*EXCERPTED PASSAGE*
####

3.2.1. Crop type mapping

The main crops grown in the region are maize, cotton, wheat, and barley (Bahsi et al. 2019). We carried out the classification considering the phenological stages of these crops. We specifically analyzed different phenological stages of maize and cotton while constructing our methodological steps and selecting the data acquisition times for satellite images. The first crucial phenological phase of the maize, tasselling stage, occurs before the flowering stage and maize exhibits higher spectral reflectance at this phase than other crops. As a result we used the satellite images of the tasselling stage for the classification. However, maize was planted in the region in two periods: the main and the second periods. Therefore, it is crucial to capture highly vegetated maize conditions for both periods, which also vary in different provinces of the region from north to south. We found appropriate times for each province in the literature for these two periods (Alganci et al. 2013; URL 12). In this context, we used July images to determine the main maize crop and mid-September images for the second maize crop. Besides, the tasselling phase is generally parallel to the pesticide phase that enables cotton to come out of the cones. Thus, cotton fields with pesticides can be easily distinguished from other crops due to the their whitish appearance on satellite images. Wheat-barley phenology is the opposite of the phenology of maize and cotton. Wheat and barley classes appear as empty fields when maize and cotton are cultivated. Finally, we classified the remaining pixels as the other class, those which do not exhibit any of the spectral characteristics mentioned above.

Considering the phenological characteristics, for each crop, we selected 25 samples from provinces with small areas and 50 from regions with larger provinces. Then, we produced a crop type map using the SVM method with a total of 1775 training data sets. We also conducted an independent accuracy assessment using test polygons for each class.

3.2.2. Burned area mapping

Determining the burn severity, defined as the magnitude of the ecological change caused by the fire (Petropoulos and Islam 2017), enables a more sensitive analysis of the burned area. Most satellite-based burn severity studies use methods based on remote sensing indices because they are easy to calculate and simple to implement. Spectral indices using the NIR and Short-Wave Infrared (SWIR) bands, such as Normalized Burn Ratio (NBR) and its bi-temporal version, the difference in Normalized Burn Ratio (dNBR), were used to detect the burned areas (Keeley 2009; García-Llamas et al. 2019). (1) $$\text{NBR = }\left(\text{NIR}-\text{SWIR}\right)\text{/}\left(\text{NIR+SWIR}\right)$$(1)

####

*GIVEN RECORDS*
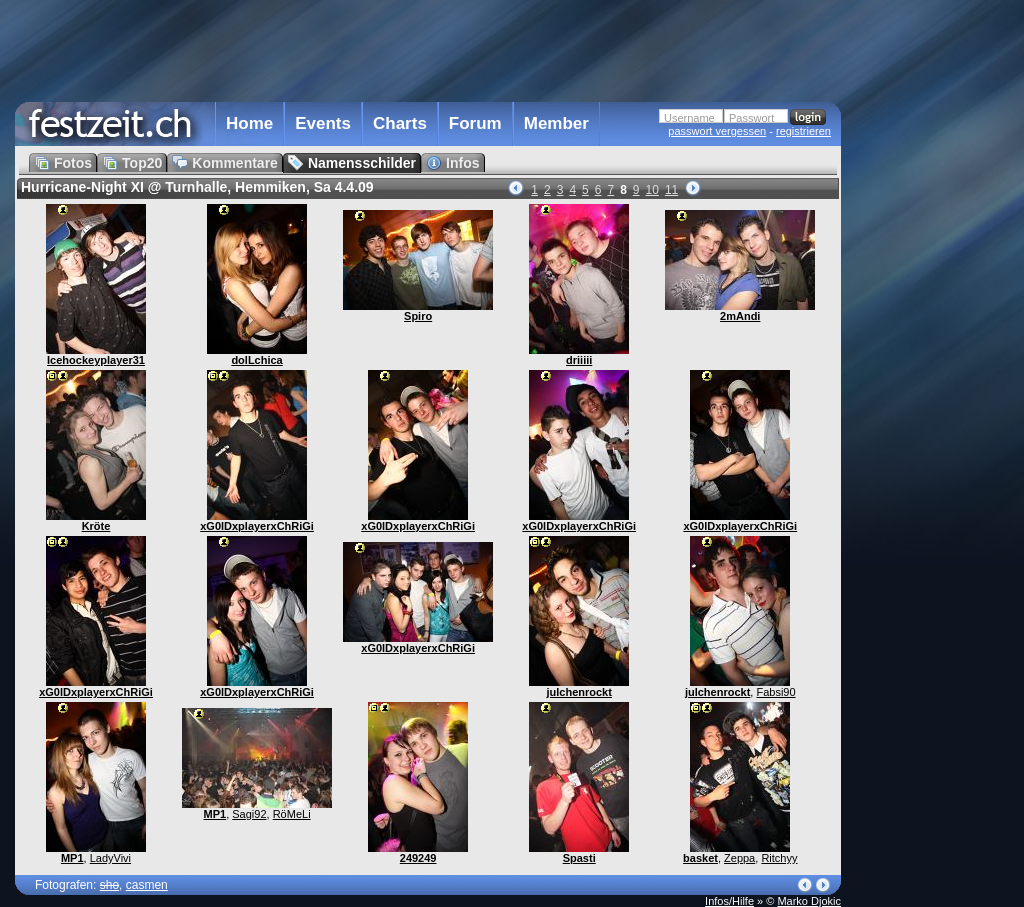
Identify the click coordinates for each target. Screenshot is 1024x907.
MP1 (72, 858)
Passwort (751, 118)
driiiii (579, 360)
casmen (147, 885)
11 (671, 190)
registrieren (803, 131)
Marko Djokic (809, 901)
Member (556, 123)
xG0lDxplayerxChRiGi (257, 526)
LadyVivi (110, 858)
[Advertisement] (929, 403)
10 (652, 190)
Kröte (96, 526)
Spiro (418, 316)
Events (323, 123)
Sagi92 (249, 814)
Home (249, 123)
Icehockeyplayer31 (96, 360)
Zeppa (739, 858)
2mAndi (740, 316)
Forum (475, 123)
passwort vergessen (717, 131)
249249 (418, 858)
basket (700, 858)
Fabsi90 (775, 692)
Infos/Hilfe (729, 901)
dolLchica (256, 360)
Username (689, 118)
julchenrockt (578, 692)
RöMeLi (292, 814)
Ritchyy (779, 858)
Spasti (579, 858)
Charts (400, 123)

####

*TASK DETAILS*
According to the crop mapping excerpt, which month's satellite images were used to identify the main maize crop? You won't need the data for this.

*TASK OUTPUT*
July images.